- Hoseynabad-e Jonubi Rural District Location within Iran Hoseynabad-e Jonubi Rural District Location within Iran Kurdistan
- Coordinates: 35°33′26″N 47°06′20″E﻿ / ﻿35.55722°N 47.10556°E
- Country: Iran
- Province: Kurdistan
- County: Sanandaj
- District: Hoseynabad
- Capital: Hoseynabad

Population (2016)
- • Total: 6,579
- Time zone: UTC+3:30 (IRST)

= Hoseynabad-e Jonubi Rural District =

Rural district in Kurdistan province, Iran

Hoseynabad-e Jonubi Rural District (دهستان حسين آباد جنوبي) is in Hoseynabad District of Sanandaj County, Kurdistan province, Iran. It is administered from the city of Hoseynabad.

________

List each larger administrative unit that the Hoseynabad-e Jonubi Rural District text says contains the rural district, with the type of each unit.

________

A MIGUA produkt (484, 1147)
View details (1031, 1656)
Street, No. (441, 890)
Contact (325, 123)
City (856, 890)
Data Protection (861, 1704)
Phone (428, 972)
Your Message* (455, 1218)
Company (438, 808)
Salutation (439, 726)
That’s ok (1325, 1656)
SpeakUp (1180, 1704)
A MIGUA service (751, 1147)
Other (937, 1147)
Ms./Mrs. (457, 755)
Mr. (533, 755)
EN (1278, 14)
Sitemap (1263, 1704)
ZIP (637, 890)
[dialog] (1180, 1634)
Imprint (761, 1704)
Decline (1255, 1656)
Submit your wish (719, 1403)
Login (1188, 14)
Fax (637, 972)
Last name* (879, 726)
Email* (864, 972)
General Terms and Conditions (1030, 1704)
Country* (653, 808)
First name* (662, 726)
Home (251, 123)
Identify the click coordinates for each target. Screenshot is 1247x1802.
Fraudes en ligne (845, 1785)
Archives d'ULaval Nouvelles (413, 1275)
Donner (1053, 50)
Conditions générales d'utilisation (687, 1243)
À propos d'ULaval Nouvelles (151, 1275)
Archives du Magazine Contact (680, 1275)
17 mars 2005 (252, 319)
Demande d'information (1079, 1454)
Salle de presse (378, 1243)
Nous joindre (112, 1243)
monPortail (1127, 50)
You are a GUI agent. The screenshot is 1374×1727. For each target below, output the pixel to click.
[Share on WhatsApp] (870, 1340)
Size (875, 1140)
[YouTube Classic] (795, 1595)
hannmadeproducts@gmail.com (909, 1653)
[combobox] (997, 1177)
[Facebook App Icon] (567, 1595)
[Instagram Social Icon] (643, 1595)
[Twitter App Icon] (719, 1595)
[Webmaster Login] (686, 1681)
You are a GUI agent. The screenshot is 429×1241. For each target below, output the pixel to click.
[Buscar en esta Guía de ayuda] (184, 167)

________

* YOUR SOLUTION *
Country: Iran
Province: Kurdistan
County: Sanandaj
District: Hoseynabad